**Your objective:** Could you print every one of the lines below verbatim, with nothing added, dropped, or altered?
- - - -
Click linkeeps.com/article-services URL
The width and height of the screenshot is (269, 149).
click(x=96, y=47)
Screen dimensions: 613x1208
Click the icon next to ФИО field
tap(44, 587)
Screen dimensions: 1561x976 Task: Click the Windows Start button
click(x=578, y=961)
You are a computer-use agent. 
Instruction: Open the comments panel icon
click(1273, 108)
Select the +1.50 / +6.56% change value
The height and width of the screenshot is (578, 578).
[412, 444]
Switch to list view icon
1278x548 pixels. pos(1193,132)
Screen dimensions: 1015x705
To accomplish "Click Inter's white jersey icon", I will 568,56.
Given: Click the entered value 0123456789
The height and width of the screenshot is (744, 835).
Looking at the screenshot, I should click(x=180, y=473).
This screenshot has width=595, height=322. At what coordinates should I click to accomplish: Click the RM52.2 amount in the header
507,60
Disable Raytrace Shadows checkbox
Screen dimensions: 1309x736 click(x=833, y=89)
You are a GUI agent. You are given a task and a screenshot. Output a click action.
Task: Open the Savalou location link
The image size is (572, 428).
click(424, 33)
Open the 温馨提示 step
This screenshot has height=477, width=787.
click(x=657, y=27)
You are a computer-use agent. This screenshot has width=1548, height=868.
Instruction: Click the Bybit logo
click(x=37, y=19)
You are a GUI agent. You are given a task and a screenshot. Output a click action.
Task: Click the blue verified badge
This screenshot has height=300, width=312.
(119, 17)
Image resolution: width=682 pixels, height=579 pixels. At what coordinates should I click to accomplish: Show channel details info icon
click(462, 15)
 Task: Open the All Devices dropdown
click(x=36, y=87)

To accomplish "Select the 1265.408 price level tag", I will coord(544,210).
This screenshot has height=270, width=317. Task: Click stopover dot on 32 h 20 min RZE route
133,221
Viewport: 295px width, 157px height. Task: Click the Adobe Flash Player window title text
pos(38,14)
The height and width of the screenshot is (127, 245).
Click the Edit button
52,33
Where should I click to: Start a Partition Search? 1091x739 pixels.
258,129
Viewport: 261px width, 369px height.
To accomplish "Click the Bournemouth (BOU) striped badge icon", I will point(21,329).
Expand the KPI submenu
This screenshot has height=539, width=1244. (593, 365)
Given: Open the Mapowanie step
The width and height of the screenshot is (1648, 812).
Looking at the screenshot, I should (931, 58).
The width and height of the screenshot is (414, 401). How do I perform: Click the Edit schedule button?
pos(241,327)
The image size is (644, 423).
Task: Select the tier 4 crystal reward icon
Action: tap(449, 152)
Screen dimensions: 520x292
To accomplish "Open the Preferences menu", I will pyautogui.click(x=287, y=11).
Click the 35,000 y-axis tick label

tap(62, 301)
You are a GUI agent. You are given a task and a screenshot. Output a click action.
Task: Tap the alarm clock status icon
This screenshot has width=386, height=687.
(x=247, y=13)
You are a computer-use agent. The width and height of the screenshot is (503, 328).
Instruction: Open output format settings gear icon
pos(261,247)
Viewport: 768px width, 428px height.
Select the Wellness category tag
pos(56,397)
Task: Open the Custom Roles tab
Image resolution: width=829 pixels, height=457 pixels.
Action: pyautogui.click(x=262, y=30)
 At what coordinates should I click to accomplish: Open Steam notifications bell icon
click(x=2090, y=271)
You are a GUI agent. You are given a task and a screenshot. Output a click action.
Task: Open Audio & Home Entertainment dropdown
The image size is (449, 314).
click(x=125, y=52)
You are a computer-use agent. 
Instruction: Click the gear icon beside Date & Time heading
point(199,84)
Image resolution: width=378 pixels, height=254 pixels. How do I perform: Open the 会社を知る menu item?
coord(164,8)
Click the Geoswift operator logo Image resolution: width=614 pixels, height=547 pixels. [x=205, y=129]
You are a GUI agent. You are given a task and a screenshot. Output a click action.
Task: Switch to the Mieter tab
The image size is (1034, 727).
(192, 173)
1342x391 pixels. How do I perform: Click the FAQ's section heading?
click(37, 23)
- - - -
**Reply to the exercise:**
Click linkeeps.com/article-services URL
The width and height of the screenshot is (269, 149).
click(x=96, y=47)
Screen dimensions: 613x1208
Click the icon next to ФИО field
tap(44, 587)
Screen dimensions: 1561x976 Task: Click the Windows Start button
click(x=578, y=961)
You are a computer-use agent. 
Instruction: Open the comments panel icon
click(1273, 108)
Select the +1.50 / +6.56% change value
The height and width of the screenshot is (578, 578).
[412, 444]
Switch to list view icon
1278x548 pixels. pos(1193,132)
Screen dimensions: 1015x705
To accomplish "Click Inter's white jersey icon", I will 568,56.
Given: Click the entered value 0123456789
The height and width of the screenshot is (744, 835).
Looking at the screenshot, I should click(x=180, y=473).
This screenshot has width=595, height=322. At what coordinates should I click to accomplish: Click the RM52.2 amount in the header
507,60
Disable Raytrace Shadows checkbox
Screen dimensions: 1309x736 click(x=833, y=89)
You are a GUI agent. You are given a task and a screenshot. Output a click action.
Task: Open the Savalou location link
The image size is (572, 428).
click(424, 33)
Open the 温馨提示 step
This screenshot has height=477, width=787.
click(x=657, y=27)
You are a computer-use agent. This screenshot has width=1548, height=868.
Instruction: Click the Bybit logo
click(x=37, y=19)
You are a GUI agent. You are given a task and a screenshot. Output a click action.
Task: Click the blue verified badge
This screenshot has height=300, width=312.
(119, 17)
Image resolution: width=682 pixels, height=579 pixels. At what coordinates should I click to accomplish: Show channel details info icon
click(462, 15)
 Task: Open the All Devices dropdown
click(x=36, y=87)

To accomplish "Select the 1265.408 price level tag", I will coord(544,210).
This screenshot has height=270, width=317. Task: Click stopover dot on 32 h 20 min RZE route
133,221
Viewport: 295px width, 157px height. Task: Click the Adobe Flash Player window title text
pos(38,14)
The height and width of the screenshot is (127, 245).
Click the Edit button
52,33
Where should I click to: Start a Partition Search? 1091x739 pixels.
258,129
Viewport: 261px width, 369px height.
To accomplish "Click the Bournemouth (BOU) striped badge icon", I will point(21,329).
Expand the KPI submenu
This screenshot has height=539, width=1244. (593, 365)
Given: Open the Mapowanie step
The width and height of the screenshot is (1648, 812).
Looking at the screenshot, I should (931, 58).
The width and height of the screenshot is (414, 401). How do I perform: Click the Edit schedule button?
pos(241,327)
The image size is (644, 423).
Task: Select the tier 4 crystal reward icon
Action: tap(449, 152)
Screen dimensions: 520x292
To accomplish "Open the Preferences menu", I will pyautogui.click(x=287, y=11).
Click the 35,000 y-axis tick label

tap(62, 301)
You are a GUI agent. You are given a task and a screenshot. Output a click action.
Task: Tap the alarm clock status icon
This screenshot has width=386, height=687.
(x=247, y=13)
You are a computer-use agent. The width and height of the screenshot is (503, 328).
Instruction: Open output format settings gear icon
pos(261,247)
Viewport: 768px width, 428px height.
Select the Wellness category tag
pos(56,397)
Task: Open the Custom Roles tab
Image resolution: width=829 pixels, height=457 pixels.
Action: pyautogui.click(x=262, y=30)
 At what coordinates should I click to accomplish: Open Steam notifications bell icon
click(x=2090, y=271)
You are a GUI agent. You are given a task and a screenshot. Output a click action.
Task: Open Audio & Home Entertainment dropdown
The image size is (449, 314).
click(x=125, y=52)
You are a computer-use agent. 
Instruction: Click the gear icon beside Date & Time heading
point(199,84)
Image resolution: width=378 pixels, height=254 pixels. How do I perform: Open the 会社を知る menu item?
coord(164,8)
Click the Geoswift operator logo Image resolution: width=614 pixels, height=547 pixels. [x=205, y=129]
You are a GUI agent. You are given a task and a screenshot. Output a click action.
Task: Switch to the Mieter tab
The image size is (1034, 727).
(192, 173)
1342x391 pixels. How do I perform: Click the FAQ's section heading?
click(37, 23)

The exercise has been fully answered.